Top of Provided material

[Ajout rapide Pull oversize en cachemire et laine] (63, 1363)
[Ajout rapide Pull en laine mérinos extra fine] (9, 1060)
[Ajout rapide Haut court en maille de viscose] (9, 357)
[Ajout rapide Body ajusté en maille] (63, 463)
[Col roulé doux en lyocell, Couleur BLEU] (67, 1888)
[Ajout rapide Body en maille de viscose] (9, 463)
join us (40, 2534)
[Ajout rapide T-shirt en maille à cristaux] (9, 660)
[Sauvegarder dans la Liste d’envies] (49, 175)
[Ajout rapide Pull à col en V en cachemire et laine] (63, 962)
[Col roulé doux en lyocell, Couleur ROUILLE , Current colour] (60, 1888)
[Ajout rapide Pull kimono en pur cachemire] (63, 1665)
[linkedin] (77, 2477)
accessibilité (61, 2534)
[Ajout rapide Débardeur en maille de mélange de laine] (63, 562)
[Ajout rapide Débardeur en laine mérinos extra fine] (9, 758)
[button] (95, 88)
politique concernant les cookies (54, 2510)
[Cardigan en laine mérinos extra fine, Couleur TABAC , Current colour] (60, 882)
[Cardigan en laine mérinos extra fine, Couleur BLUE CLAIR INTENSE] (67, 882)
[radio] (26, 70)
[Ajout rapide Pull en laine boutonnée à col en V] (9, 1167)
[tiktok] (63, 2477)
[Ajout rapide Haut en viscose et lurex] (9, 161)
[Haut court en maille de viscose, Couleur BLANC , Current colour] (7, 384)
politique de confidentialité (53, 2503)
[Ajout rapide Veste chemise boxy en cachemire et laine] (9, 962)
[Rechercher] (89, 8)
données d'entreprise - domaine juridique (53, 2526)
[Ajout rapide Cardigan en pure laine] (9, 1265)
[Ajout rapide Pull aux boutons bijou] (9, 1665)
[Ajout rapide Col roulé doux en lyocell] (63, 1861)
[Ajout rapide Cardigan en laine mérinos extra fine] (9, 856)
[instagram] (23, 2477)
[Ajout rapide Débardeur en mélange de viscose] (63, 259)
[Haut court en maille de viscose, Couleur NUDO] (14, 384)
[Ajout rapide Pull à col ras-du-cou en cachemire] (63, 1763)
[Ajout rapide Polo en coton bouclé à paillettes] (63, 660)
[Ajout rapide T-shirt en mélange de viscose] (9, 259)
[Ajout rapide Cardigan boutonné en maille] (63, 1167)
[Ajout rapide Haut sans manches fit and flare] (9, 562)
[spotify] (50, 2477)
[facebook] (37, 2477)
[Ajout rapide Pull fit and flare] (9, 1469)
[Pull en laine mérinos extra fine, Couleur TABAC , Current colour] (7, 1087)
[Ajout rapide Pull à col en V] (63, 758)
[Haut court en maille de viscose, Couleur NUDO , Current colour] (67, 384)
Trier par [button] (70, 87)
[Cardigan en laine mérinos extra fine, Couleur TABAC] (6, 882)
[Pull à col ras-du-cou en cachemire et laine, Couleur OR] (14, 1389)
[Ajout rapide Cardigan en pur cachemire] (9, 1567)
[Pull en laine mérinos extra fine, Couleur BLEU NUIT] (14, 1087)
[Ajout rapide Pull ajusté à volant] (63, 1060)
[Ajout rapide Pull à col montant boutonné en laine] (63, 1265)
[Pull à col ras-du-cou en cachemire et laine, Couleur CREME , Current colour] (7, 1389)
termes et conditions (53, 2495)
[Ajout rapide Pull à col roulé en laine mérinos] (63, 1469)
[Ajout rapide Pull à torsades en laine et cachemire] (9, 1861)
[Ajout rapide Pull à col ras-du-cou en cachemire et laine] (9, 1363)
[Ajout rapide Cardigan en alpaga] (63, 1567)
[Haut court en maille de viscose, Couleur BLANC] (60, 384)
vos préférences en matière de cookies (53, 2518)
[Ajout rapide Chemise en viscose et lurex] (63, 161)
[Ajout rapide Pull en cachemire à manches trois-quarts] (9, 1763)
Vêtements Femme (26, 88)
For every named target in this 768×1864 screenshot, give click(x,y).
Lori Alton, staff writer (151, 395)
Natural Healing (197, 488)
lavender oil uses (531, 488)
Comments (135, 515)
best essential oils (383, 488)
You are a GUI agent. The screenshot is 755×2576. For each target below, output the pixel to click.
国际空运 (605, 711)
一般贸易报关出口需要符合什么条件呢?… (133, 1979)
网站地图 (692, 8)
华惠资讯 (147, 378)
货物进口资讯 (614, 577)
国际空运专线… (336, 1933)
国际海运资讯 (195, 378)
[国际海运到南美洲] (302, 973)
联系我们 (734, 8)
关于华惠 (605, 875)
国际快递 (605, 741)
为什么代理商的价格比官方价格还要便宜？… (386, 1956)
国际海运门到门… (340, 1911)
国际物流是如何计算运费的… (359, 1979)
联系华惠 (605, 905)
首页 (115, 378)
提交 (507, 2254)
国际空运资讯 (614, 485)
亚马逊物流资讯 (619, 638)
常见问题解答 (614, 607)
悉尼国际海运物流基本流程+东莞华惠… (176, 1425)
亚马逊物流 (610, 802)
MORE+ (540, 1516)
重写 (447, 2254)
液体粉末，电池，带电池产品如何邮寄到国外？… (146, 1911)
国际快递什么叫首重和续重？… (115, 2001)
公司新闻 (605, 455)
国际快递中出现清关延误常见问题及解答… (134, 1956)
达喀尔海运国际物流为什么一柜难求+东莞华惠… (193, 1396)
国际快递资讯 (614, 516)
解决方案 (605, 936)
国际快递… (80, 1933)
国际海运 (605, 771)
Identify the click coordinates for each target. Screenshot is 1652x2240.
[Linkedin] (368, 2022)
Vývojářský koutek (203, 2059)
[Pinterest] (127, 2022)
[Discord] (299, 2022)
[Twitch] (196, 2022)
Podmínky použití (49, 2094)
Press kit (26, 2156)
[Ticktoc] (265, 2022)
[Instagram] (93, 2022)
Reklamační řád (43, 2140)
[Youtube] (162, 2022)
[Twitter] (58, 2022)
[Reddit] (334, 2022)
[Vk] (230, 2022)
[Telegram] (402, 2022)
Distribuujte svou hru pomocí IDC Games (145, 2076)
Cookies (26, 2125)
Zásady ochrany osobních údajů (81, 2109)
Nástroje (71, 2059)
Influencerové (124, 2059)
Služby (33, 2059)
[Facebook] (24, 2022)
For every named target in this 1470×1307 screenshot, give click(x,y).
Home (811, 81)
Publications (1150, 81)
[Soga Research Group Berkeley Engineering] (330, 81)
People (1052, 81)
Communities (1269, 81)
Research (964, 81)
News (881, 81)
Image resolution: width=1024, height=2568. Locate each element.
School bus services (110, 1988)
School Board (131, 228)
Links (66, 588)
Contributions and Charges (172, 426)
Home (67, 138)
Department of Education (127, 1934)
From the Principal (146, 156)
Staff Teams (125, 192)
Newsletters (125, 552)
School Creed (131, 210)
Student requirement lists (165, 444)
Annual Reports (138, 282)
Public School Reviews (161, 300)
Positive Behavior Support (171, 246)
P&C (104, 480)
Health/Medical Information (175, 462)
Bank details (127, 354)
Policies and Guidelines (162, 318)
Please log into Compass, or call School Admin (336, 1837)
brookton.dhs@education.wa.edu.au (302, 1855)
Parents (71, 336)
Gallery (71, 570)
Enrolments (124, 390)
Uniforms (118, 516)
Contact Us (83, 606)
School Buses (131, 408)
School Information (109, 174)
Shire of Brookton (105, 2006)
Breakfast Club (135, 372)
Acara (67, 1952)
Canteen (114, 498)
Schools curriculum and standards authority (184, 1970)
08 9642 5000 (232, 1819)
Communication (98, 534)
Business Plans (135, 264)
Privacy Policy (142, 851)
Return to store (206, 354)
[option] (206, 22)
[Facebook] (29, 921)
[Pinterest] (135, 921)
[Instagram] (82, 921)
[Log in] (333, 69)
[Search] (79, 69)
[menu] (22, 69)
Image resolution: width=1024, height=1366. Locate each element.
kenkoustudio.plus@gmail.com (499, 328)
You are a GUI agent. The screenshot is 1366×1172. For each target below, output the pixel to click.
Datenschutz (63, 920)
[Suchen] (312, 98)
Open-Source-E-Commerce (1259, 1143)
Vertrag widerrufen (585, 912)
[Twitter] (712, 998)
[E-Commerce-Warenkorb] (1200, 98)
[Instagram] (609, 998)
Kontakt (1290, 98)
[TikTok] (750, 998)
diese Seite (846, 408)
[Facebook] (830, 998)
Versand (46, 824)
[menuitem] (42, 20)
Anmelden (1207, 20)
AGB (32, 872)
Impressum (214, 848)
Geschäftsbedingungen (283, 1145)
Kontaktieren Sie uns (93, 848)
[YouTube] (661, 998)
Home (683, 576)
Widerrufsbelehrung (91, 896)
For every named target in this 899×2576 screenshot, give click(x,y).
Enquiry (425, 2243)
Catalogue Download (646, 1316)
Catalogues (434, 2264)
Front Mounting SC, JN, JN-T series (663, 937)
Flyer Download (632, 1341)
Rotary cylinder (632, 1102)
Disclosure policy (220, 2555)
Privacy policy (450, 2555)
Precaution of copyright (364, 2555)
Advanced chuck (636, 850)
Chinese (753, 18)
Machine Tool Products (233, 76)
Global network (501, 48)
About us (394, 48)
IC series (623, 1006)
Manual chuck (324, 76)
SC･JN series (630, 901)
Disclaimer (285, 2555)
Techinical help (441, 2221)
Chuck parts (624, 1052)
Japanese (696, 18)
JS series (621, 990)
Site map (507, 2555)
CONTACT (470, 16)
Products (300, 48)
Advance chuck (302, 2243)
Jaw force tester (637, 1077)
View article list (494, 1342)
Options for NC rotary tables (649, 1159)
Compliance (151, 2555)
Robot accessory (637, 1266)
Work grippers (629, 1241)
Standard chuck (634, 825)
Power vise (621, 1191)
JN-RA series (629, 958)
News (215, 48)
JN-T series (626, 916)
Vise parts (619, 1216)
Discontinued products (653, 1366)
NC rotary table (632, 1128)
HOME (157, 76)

Bottom of Provided material

Every line of the entries above that holds "court" should be copied out.

[Ajout rapide Haut court en maille de viscose] (9, 357)
[Haut court en maille de viscose, Couleur BLANC , Current colour] (7, 384)
[Haut court en maille de viscose, Couleur NUDO] (14, 384)
[Haut court en maille de viscose, Couleur NUDO , Current colour] (67, 384)
[Haut court en maille de viscose, Couleur BLANC] (60, 384)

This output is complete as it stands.